Chapter 23: Closing the Frontier

1. Migration

Transcontinental Railroad

When California entered the Union in 1850, it became clear that the nation needed a railroad to connect East and West. President Lincoln signed the Pacific Railway Act in 1862 hiring the Union Pacific Railroad to build west from Omaha, Nebraska and the Central Pacific Railroad to build east from Sacramento, California. At some point, the two sides would connect.

Real construction started after the Civil War ended in 1865. Using primarily Irish labor, the Union Pacific laid tracks through the Great Plains quickly. Occasional attacks from Native Americans prompted the federal government to send the U.S. army to protect railroad workers.

The Central Pacific had more trouble making progress. The hot summers and cold winters of the Sierra Mountains discouraged many white workers. Management started hiring Chinese laborers who worked for less money and did more work. They hand drilled and blasted through solid granite for two years before finally clearing the Sierras.

Both railroad companies met at Promontory, Utah, in 1869. On May 10, a railroad worker drove a golden spike into the track completing the project.
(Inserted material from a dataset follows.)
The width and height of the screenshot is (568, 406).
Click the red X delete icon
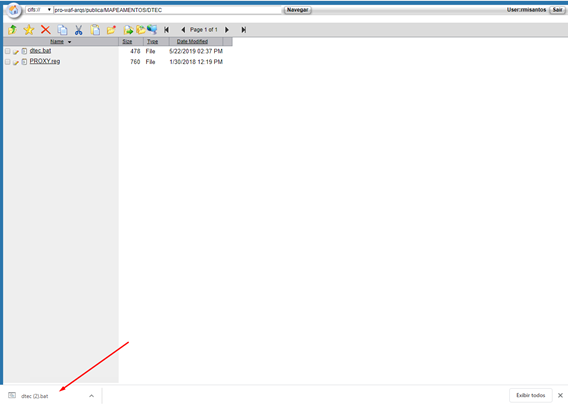(45, 30)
Instead of traveling to California in a covered wagon that would take six months, passengers could travel by train from New York to San Francisco in about a week. Thousands of people began moving west.
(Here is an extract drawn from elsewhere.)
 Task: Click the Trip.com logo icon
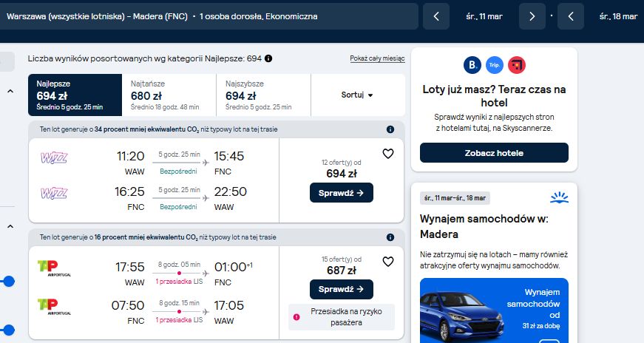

About 35 million buffalo roamed the Great Plains. When the herds moved, the ground shook and it sounded like thunder. It could take days for a large herd to pass a particular point.
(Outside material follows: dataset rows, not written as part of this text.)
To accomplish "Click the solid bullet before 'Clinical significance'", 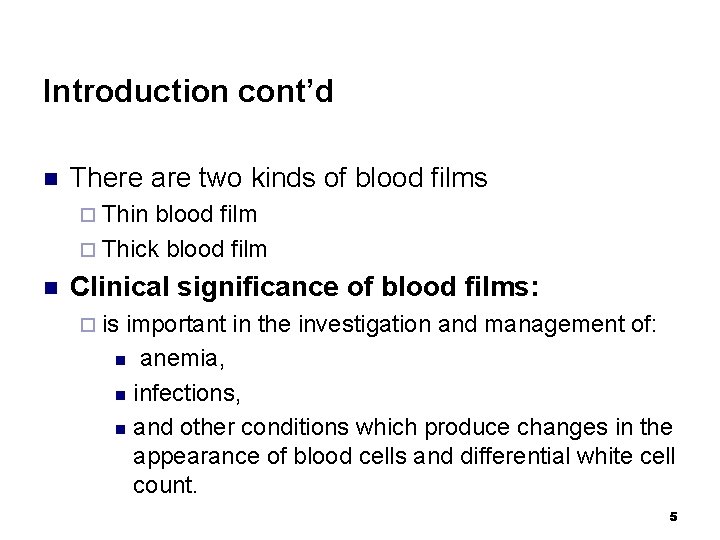I will click(x=51, y=288).
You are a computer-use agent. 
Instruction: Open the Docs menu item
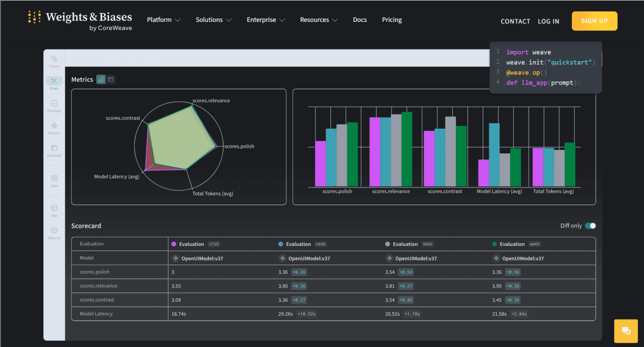[359, 20]
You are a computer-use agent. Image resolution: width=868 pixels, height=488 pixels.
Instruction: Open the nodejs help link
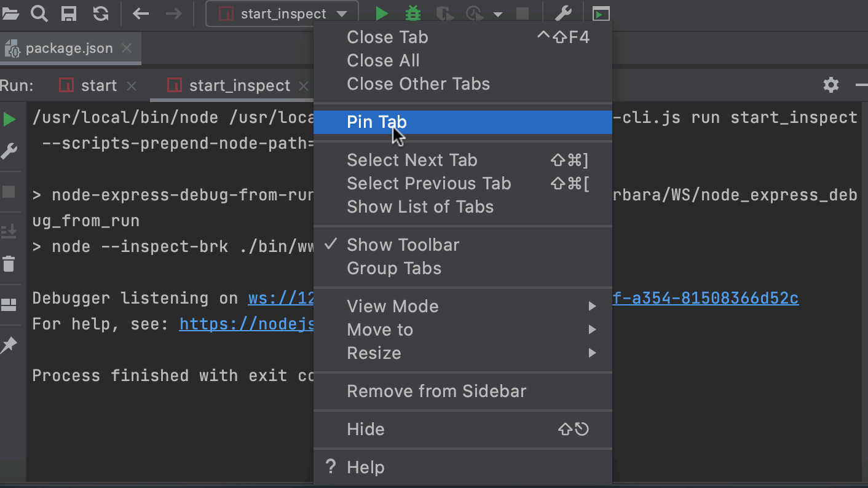pyautogui.click(x=246, y=324)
For the railroads, buffalo slowed down travel. To reduce the herds, railroads offered hunting expeditions. Hunters shot buffalo for sport as the trains passed through the buffalo herds. Also, hunters killed buffalo for their hides to supply clothing manufacturers back east to make robes, blankets, and rugs.

2. Native Americans


As railroads brought more Americans into western land, conflicts between Native Americans and settlers increased. Native tribes often believed they had no choice but to go to war against the invaders.

In order to reduce conflict, in 1851, the federal government created the reservation system, land set aside for Native Americans to live far away from settlers. This policy continued for decades but ultimately fell apart. The government promised to protect Native American land and supply tribes with food, clothing, and tools for farming. Too often, the government failed to keep its promises.


Many Native American nations refused to go to the reservations or left the reservations to preserve their culture or seek better living conditions.

As settlers took more land and hunting brought the buffalo to near extinction, Native Americans had little left of their former way of life. The federal government sent the army who pursued them, fought them, and finally brought most Native American groups into the reservation system by the early 1890s.

3. Populating the West


Americans once referred to the Great Plains as the Great American Desert. Grasslands stretched for hundreds of miles with few trees to give shade during the hot, humid summers. However, settlers moving west soon learned that the Plains actually had great soil for farming.

To encourage westward expansion and farming on the Great Plains, Congress passed the Homestead Act in 1862. Potential farmers could get cheap land if they farmed it for five years. Millions of people took advantage of the opportunity. However, farming was difficult and many gave up and went back east after only a few years.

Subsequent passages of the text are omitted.